Welcome to today’s entry into my Forex trading blog. I got stopped out of this trade early, it never should have gone down like it did. Read on to see how this trade played out.
I didn’t do a full analysis this morning, rather I just looked at the pairs to see if I could find something I liked. This has overall been trending up, but had a sharp drop at the end of the day yesterday. That drop took price to the lower Bollinger Band and took RSI into overbought territory.
Looking at it now, price seems to be coming out of overbought territory on the 1 hour chart, and looks like it could return it’s move to the upside (downward pressure looks exhausted on the 4h chart as well). I left this alone for a while because I didn’t see much of a pattern, but now at 11:25(ish) I see a pretty clean bull pullback. I’m setting orders and heading to get my haircut and hoping for the best.
Entry – 96.73
Stop – 96.58
Target – 97.18
R:R – 3
Entry – 96.73
It took a little bit of time, but close to an hour after setting my orders, price pushed up and triggered my entry in to the trade.
Exit – 96.646
This is so frustrating. Price was strong for a few hours after my entry got triggered, reaching about 8 pips in profit. It made a small pullback from there, and things still looked good. I was done working for the day, and had already had a trailing stop set so I wasn’t looking at the chart; but in the afternoon, I got a notification that my stop loss had been triggered.
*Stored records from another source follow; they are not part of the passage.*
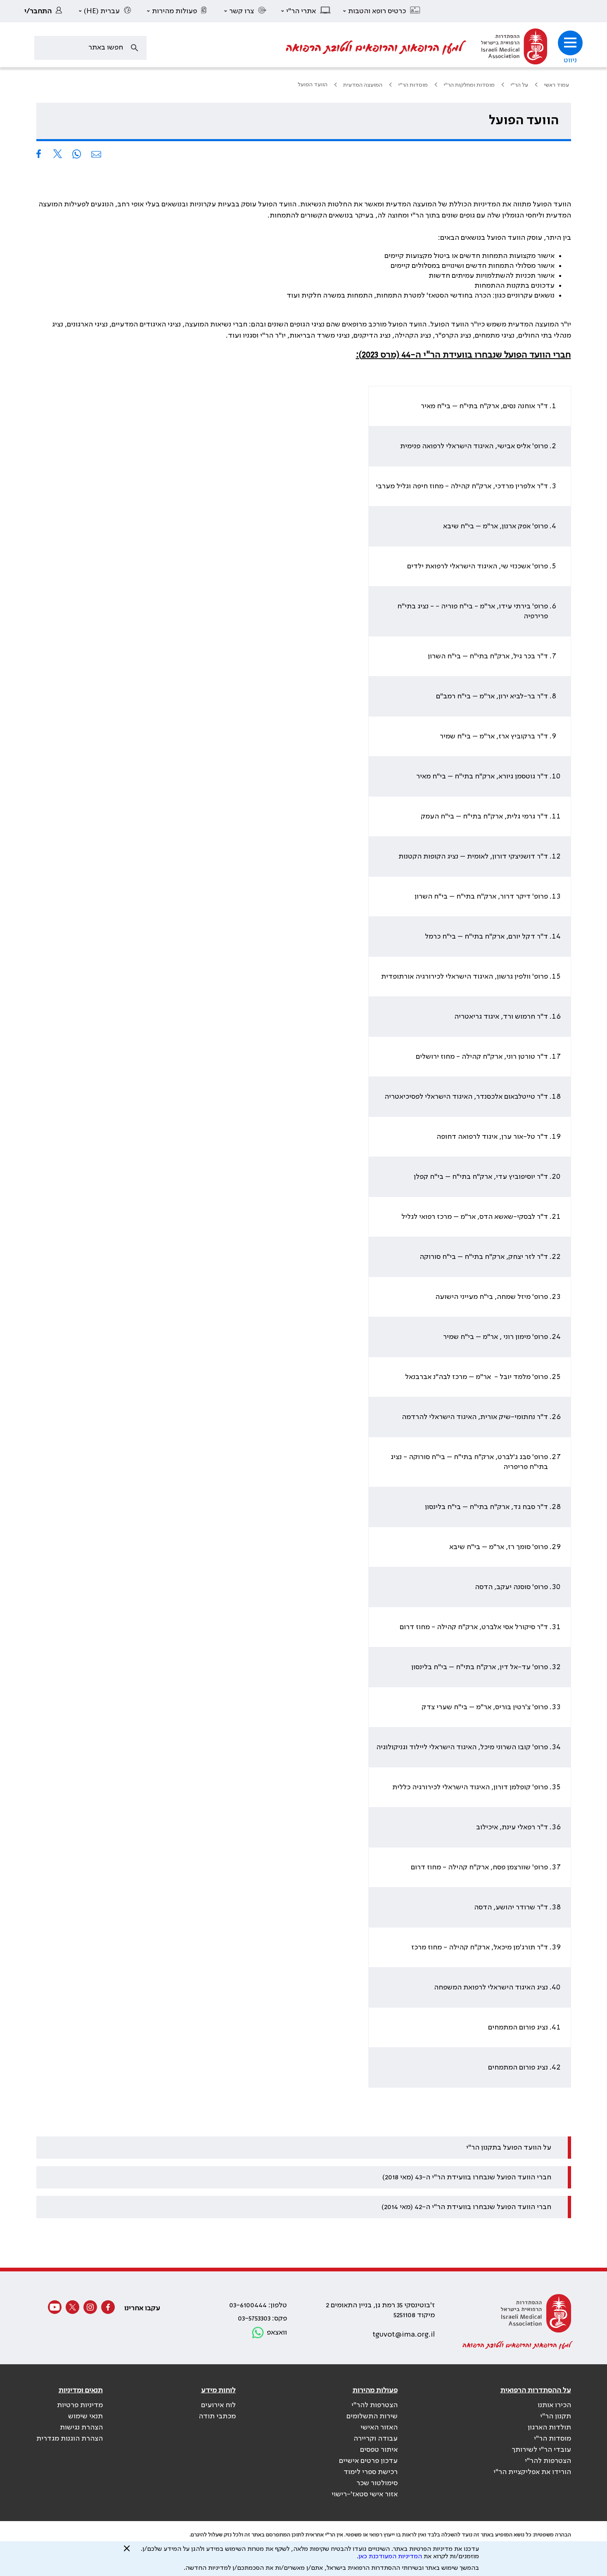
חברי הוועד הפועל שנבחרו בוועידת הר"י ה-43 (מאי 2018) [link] (466, 2177)
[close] (127, 2551)
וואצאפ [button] (277, 2332)
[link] (45, 11)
I opened the chart to see what happened, and the pullback wasn’t that deep. With a trailing stop set, slippage came in and my stop was triggered despite price not really ever dropping down that low. Hell, the candle that this trade closed on didn’t even wick down to my closing priceā¦

Even worse, a couple hours after triggering my exit, price pushed back up into profit; ultimately getting within 9 pips of my take-profit. This should’ve been a win. If I didn’t use a trailing stop, and I actively managed this trade, I would have at the very least broken even, I think. I don’t love using the trailing stop, but sometimes I’m not going to be at the computer, so I have to.
And, truthfully, there’s nothing that says it was definitely the trailing stop that was the reason I was stopped out early. If I had been adjusting my stop manually, that still could have happened. Who knows. I just know that I want to actively manage my trades more often, and use a trailing stop as a last resort.
Again, back when I was at my most successful with the prop firm, I didn’t use trailing stops, I just checked the charts periodically (even overnight sometimes), so maybe I get back to that practice.
Either way, it wasn’t a full loss, and my analysis and direction were good, so I can’t be too upset about the trade itself, I’m just upset about the result. Moving on.